> [USING THE INFORMATION]
1. In the debate excerpt, how many women throughout England, Scotland and Wales have had the benefit restored on the ground of hardship?
2. Rewrite the debate excerpt from "A small number of those" to "by the European Court of Justice.", replacing "take-up campaign" with "awareness campaign".

> [EXCERPTED PASSAGE]
———
The hon. Members for Stratford-on-Avon (Mr. Howarth) and for Rochdale (Ms Lynne) said that some 200,000 people were in receipt of invalidity benefit. If I have misquoted either of them, I shall of course give way.

Ms Lynne

According to the Government's own estimate, 220,000 people will be ineligible for invalidity benefit or incapacity benefit.

Dr. Godman

I am grateful for that clarification. I wonder whether the statistics include the approximately 80,000 women aged between 60 and 65 whose invalidity benefit has been suspended by the Department until such time as the European Court of Justice offers an opinion in the test case of Mrs. Graham.

Mrs. Graham appealed against the suspension of her invalidity benefit. A commissioner by the name of Skinner—I am sure that he is no relation to my hon. Friend the Member for Bolsover (Mr. Skinner)—found in her favour, but the Department challenged his finding and went to the English Court of Appeal, whose judges sent the commissioner's decision to the European Court of Justice. I hope that the Minister will be able to clarify the position; I am sure that she is wonderfully clear about the issue of the 80,000 women who are currently in a curious state of limbo.

In a letter sent to me last week, the Secretary of State assured me, and I believe him, that if the opinion of the European Court of Justice—for that is what it offers: opinions—is accepted by the English Court of Appeal, he will ensure that women caught in this appalling trap will receive invalidity benefit backdated to, I believe, 1 April 1992. I welcome that commitment from the Secretary of State. I know that the Minister cannot speculate on the likely outcome of a case that is to begin in Luxembourg on 6 April, I think, with the oral evidence of Mrs. Graham's QC, a gentleman by the name of Drabble. The Minister will readily acknowledge that the Government have a fairly honourable record in honouring European Court of Justice decisions that go against the legislation, policies and procedures of the United Kingdom.

Of those 80,000 women, some 3,000 or more live in Northern Ireland, several thousand live in Scotland and about 400 live in my constituency. What will happen to such women if they are paid invalidity benefit as a result of the intervention of the European Court of Justice? Presumably, they will be assessed for incapacity benefit, even though some of them are aged between 60 and 65—some of them, of course, will be aged over 65. If those who are aged under 65 years move to incapacity benefit, will some of them then be assessed for the jobseeker's allowance? It would help if that could be clarified.

4.45 pm

A small number of those women have visited me at my surgery. I readily acknowledge that I organised a take-up campaign in Scotland on behalf of such women. I hope to organise such a campaign in Northern Ireland because those women are being miserably treated by the Government.

Incidentally, Commissioner Skinner decided that the Government were in contravention of a European Community directive. I cannot remember its classification, but it was obviously an equality directive. It will help if persons who will be directly affected by the legislation know what the position will be if the case goes Mrs. Graham's way, as, naturally, I sincerely hope that it will, or if the Government's case is accepted by the European Court of Justice.

It is unfair that those women have been treated in this way. I readily acknowledge that, in cases of hardship, such women can have the benefit restored, as has happened to some of my women constituents. Some 800 women throughout England, Scotland and Wales have had the benefit restored on the ground of hardship. A small number of women in Northern Ireland have also had their benefit restored on that ground, which they had to prove. It would be extremely helpful if such women were informed, especially given the imminence of the case. As the Secretary of State told my hon. Friend the Member for Glasgow, Garscadden (Mr. Dewar) in another letter, no opinion will be offered by the court until July, but those women are coming to hon. Members' surgeries—they are certainly coming to mine—and asking what their likely position will be if the court offers an opinion in favour of Mrs. Graham or, on the bleak side, if it offers an opinion that supports the Government.
———
> [INFORMATION GIVEN]
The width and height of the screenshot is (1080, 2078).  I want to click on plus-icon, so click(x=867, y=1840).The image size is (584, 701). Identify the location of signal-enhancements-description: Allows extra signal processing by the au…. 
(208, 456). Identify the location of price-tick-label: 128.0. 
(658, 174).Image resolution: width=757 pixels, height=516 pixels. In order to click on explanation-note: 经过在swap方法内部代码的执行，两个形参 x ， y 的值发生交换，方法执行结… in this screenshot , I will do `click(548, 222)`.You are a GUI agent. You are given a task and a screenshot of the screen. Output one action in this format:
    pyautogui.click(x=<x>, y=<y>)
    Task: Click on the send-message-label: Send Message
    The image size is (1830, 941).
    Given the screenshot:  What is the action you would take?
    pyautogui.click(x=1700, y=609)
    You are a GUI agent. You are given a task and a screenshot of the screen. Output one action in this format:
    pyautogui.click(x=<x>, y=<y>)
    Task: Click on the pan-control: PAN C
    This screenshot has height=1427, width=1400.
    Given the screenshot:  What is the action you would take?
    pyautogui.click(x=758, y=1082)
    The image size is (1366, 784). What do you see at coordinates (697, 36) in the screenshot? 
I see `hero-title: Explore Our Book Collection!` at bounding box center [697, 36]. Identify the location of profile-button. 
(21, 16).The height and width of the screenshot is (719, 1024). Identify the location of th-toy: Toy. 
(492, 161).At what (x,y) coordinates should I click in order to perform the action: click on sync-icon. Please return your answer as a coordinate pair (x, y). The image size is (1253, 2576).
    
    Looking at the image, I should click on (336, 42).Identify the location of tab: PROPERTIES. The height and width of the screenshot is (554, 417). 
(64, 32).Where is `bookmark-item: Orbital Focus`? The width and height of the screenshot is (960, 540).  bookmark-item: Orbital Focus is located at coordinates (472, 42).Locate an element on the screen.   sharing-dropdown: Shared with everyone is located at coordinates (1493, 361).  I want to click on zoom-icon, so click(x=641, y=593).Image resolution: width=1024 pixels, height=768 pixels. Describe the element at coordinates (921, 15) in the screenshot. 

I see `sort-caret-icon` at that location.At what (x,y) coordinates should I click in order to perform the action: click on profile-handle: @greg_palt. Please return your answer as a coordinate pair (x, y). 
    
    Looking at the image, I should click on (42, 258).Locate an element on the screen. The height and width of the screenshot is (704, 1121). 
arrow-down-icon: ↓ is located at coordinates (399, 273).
———
> [SOLUTION SET]
1. Some 800 women

2.
A small number of those women have visited me at my surgery. I readily acknowledge that I organised a awareness campaign in Scotland on behalf of such women. I hope to organise such a campaign in Northern Ireland because those women are being miserably treated by the Government.

Incidentally, Commissioner Skinner decided that the Government were in contravention of a European Community directive. I cannot remember its classification, but it was obviously an equality directive. It will help if persons who will be directly affected by the legislation know what the position will be if the case goes Mrs. Graham's way, as, naturally, I sincerely hope that it will, or if the Government's case is accepted by the European Court of Justice.